For the records below, give the number of lines that include the string "computer". Nothing else belongs in the answer.
━━━━━━━━
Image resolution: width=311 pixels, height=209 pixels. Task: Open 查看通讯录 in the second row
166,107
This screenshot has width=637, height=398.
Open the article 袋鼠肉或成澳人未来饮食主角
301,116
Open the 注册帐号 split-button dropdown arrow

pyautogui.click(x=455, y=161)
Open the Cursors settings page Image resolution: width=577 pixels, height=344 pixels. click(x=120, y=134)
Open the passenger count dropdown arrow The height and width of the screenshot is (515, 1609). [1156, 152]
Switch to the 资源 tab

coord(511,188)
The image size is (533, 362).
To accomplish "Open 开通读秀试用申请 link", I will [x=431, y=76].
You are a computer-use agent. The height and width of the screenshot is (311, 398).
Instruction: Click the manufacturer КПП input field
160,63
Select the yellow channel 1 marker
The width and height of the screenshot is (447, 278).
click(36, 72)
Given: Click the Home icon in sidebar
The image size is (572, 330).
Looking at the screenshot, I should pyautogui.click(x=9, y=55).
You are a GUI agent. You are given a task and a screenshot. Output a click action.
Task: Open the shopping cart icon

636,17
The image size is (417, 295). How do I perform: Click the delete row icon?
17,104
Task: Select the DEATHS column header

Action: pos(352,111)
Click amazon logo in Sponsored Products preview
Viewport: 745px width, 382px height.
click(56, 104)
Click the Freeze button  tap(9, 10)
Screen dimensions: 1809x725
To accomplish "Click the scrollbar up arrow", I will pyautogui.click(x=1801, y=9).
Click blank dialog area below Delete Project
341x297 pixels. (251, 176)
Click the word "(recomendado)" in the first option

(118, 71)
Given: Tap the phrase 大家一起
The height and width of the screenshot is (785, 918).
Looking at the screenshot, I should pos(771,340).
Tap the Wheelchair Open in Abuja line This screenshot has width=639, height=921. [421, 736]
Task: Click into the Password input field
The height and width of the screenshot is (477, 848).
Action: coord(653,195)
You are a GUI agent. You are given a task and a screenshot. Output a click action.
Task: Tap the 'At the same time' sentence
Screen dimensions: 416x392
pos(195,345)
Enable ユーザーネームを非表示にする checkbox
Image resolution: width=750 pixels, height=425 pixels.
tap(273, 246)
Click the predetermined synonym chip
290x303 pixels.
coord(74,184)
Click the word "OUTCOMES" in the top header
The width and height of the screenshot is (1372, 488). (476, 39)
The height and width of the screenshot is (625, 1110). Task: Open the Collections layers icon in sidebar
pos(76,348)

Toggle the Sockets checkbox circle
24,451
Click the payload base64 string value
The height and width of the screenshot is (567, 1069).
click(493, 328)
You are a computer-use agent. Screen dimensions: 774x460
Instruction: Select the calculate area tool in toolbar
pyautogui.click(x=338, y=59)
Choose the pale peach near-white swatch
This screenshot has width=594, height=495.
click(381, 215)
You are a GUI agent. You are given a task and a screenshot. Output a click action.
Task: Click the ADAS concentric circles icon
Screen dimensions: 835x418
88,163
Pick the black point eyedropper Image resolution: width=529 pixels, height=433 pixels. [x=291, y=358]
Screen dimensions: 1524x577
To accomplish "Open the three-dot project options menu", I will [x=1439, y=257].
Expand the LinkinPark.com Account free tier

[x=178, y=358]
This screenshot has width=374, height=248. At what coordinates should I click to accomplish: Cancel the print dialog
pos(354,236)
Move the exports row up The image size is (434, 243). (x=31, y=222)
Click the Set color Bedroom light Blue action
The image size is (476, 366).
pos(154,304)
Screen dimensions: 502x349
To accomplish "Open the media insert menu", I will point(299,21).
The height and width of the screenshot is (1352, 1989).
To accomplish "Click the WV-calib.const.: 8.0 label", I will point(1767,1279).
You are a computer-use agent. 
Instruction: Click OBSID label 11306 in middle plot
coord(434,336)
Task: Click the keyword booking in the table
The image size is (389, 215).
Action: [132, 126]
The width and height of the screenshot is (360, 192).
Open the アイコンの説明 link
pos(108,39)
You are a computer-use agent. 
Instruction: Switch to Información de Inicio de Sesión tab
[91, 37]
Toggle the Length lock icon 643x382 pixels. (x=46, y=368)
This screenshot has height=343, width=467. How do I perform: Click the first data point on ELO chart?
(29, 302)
━━━━━━━━
## Answer space
4